• _EXERCISES TO COMPLETE_:
a – Quote the passage below on the fear of public speaking between "Results of a" and "feel the same.", inclusive.
b – According to the passage below on the fear of public speaking, are these statements true? Answer yes or no for each and quote the words that decide it.
(i) Branson first spoke in public when he was a student.
(ii) Branson says he seldom gives speeches nowadays.
(iii) The survey found that people would rather die than speak publicly.
c – Continue the passage below on the fear of public speaking, picking up after its final sentence.

• _TEXT EXCERPT_:
Results of a survey about speaking once found that people would rather die than speak publicly. Rather extreme, wouldn’t you say? So, being too nervous to be an effective speaker puts you into a rather large group of people that feel the same.
This same fear and how he overcame it, is featured by Entrepreneur.com today by Richard Branson. Here are some excerpts.
“I loathe making speeches, and always have. I deliver a lot of them these days, but it’s almost as true today as it was when I first spoke in public as a student some 50-odd years ago.” “I still break out in a cold sweat just thinking back to the excruciating experience.”
Sound familiar? He also points out the need to overcome your fear because:
“As you launch and grow your business, you will likely find yourself making presentations to potential investors, rallying your employees at crucial moments, and representing your business to the media.”

• _MATERIAL SUPPLIED_:
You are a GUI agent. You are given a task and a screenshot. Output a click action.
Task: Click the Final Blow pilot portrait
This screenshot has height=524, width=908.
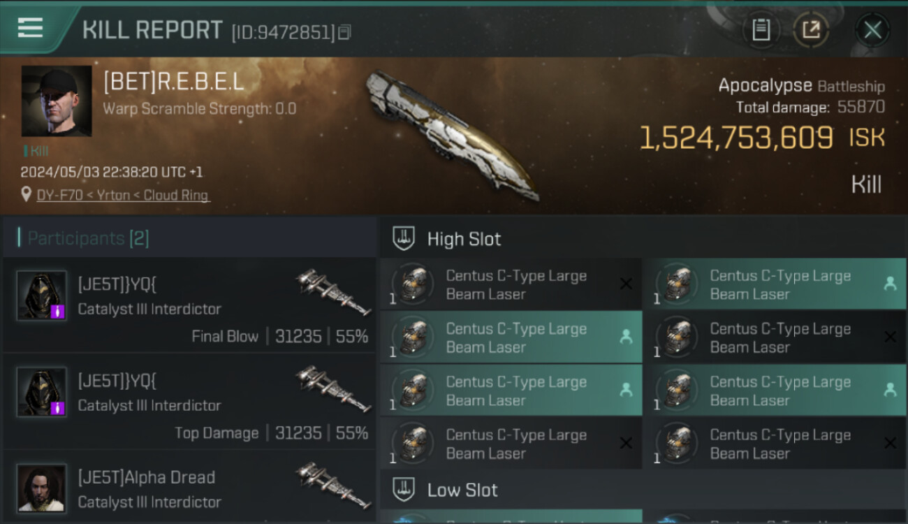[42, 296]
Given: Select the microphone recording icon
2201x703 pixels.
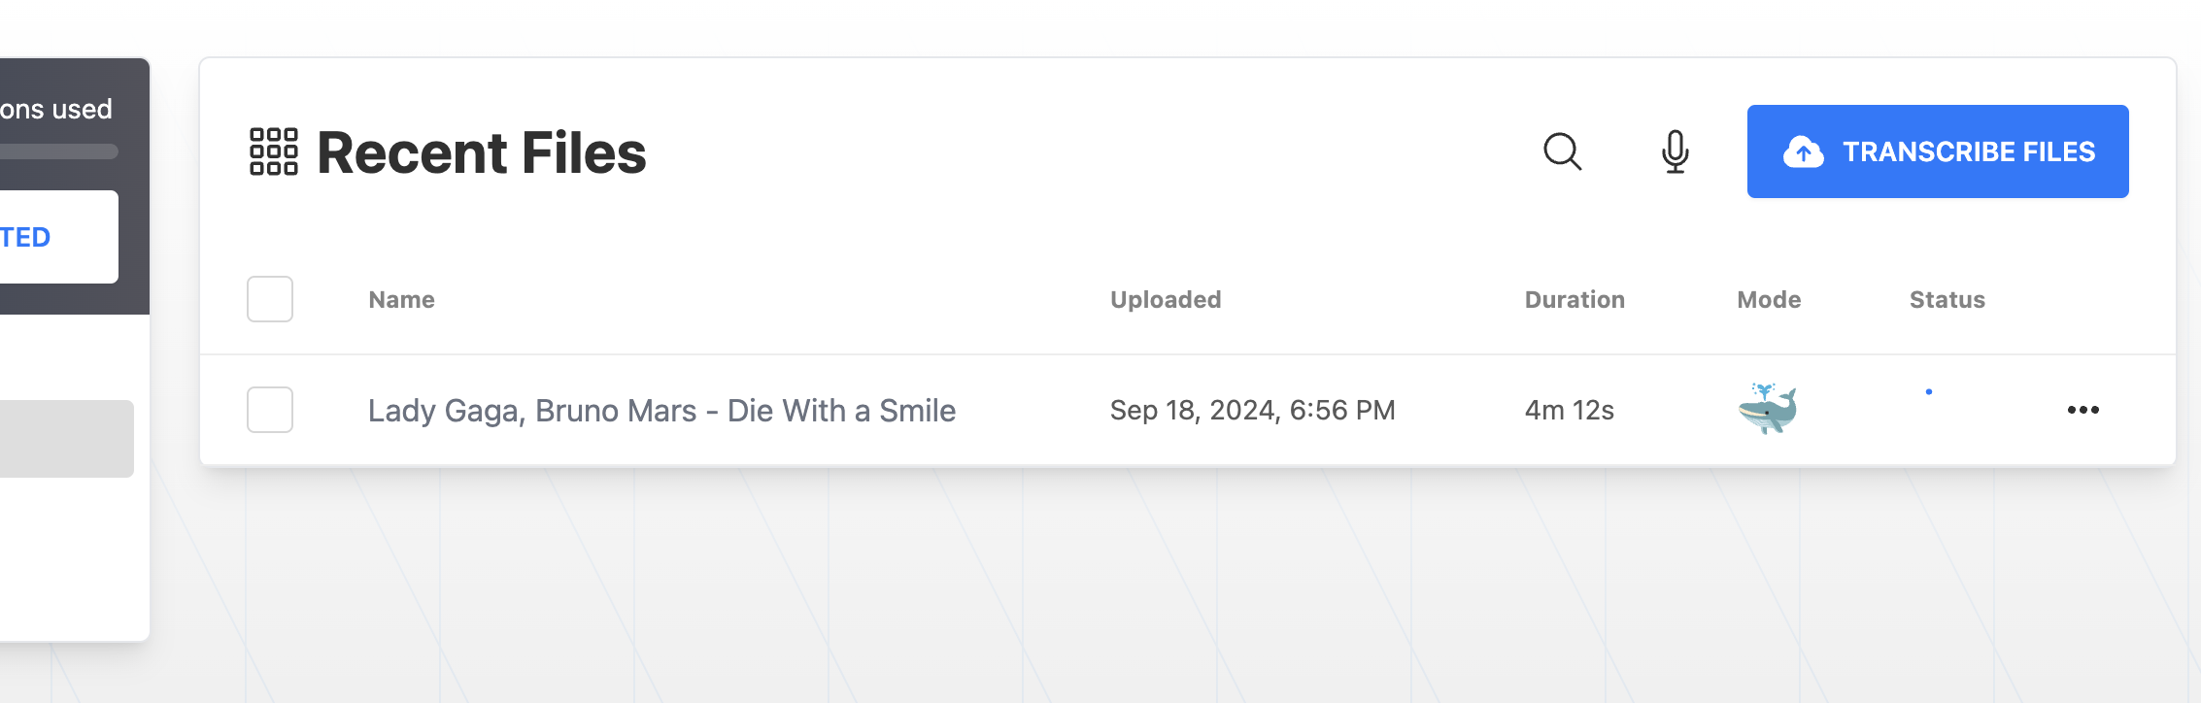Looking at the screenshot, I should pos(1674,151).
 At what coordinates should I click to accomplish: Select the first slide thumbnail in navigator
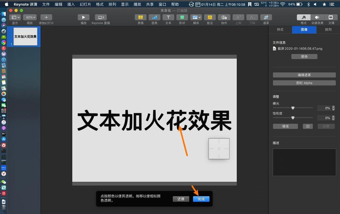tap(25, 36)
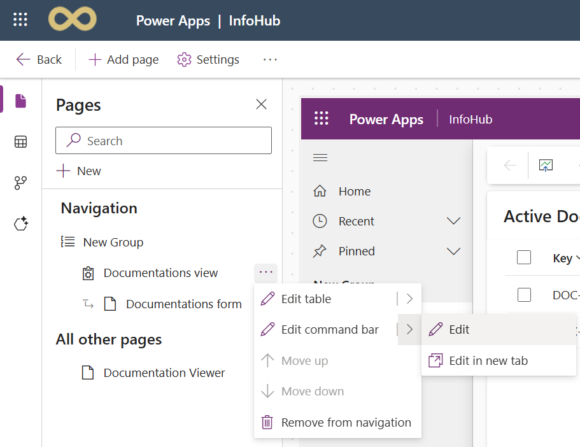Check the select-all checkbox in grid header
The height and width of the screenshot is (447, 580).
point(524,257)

---

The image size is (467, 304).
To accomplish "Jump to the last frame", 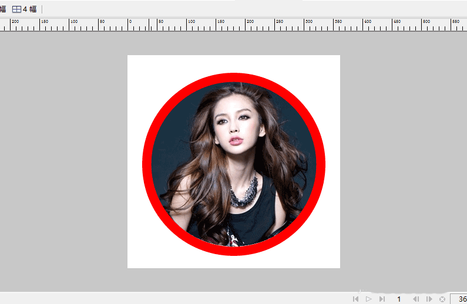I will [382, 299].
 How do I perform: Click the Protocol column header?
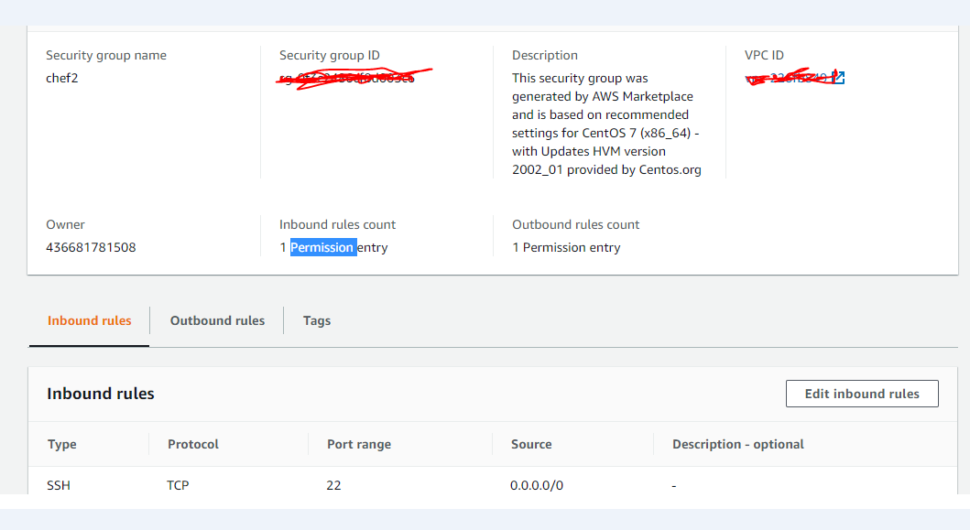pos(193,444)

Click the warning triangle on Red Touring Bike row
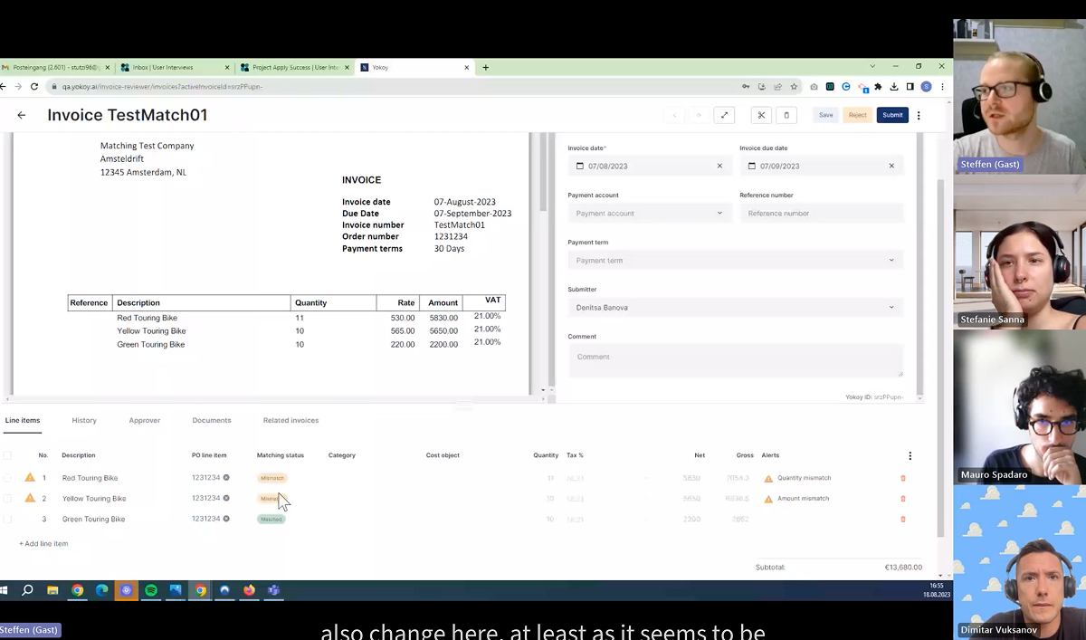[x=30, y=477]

• _SOLVED PROBLEMS_:
a –
Results of a survey about speaking once found that people would rather die than speak publicly. Rather extreme, wouldn’t you say? So, being too nervous to be an effective speaker puts you into a rather large group of people that feel the same.

b –
(i) Yes: "when I first spoke in public as a student some 50-odd years ago"
(ii) No: "I deliver a lot of them these days"
(iii) Yes: "people would rather die than speak publicly"

c –
4 Tricks to becoming a better speaker
1) Sir Branson suggests using the advice given by Gavin Maxwell, author of “Ring of Bright Water”.
Picture yourself in a small intimate setting with a few people like a group of friends around the dining table while you relate your stories. This has reduced the anxiety for Richard Branson and it has worked well for me as well.
2) Branson says practice your speech until you are dreaming it and then when you are ready to deliver the talk, it will flow from you easily. Churchill wrote that for every minute of his talk, he practiced 60 minutes.
3) Quoting Churchill,
“A good speech should be like a woman’s skirt: long enough to cover the subject and short enough to create interest.”
Plan discussing a topic in depth for only 25-30 minutes.
4) Referring to Mark Twain, who is known as both a highly acclaimed speaker as well as “home-spun author”:
“Impromptu speaking — that is a difficult thing . I used to begin about a week ahead, and write out my impromptu speech and get it by heart.”
Twain further stated on the topic that “there are only two types of speakers in the world: 1. The nervous. 2. Liars.”
Branson uses this quote to illustrate that “even the best and most experienced public speakers still get nervous, so if you find yourself dreading giving a speech, don’t fret about it. A touch of the jitters sharpens the mind, gets the adrenalin flowing and helps you to focus”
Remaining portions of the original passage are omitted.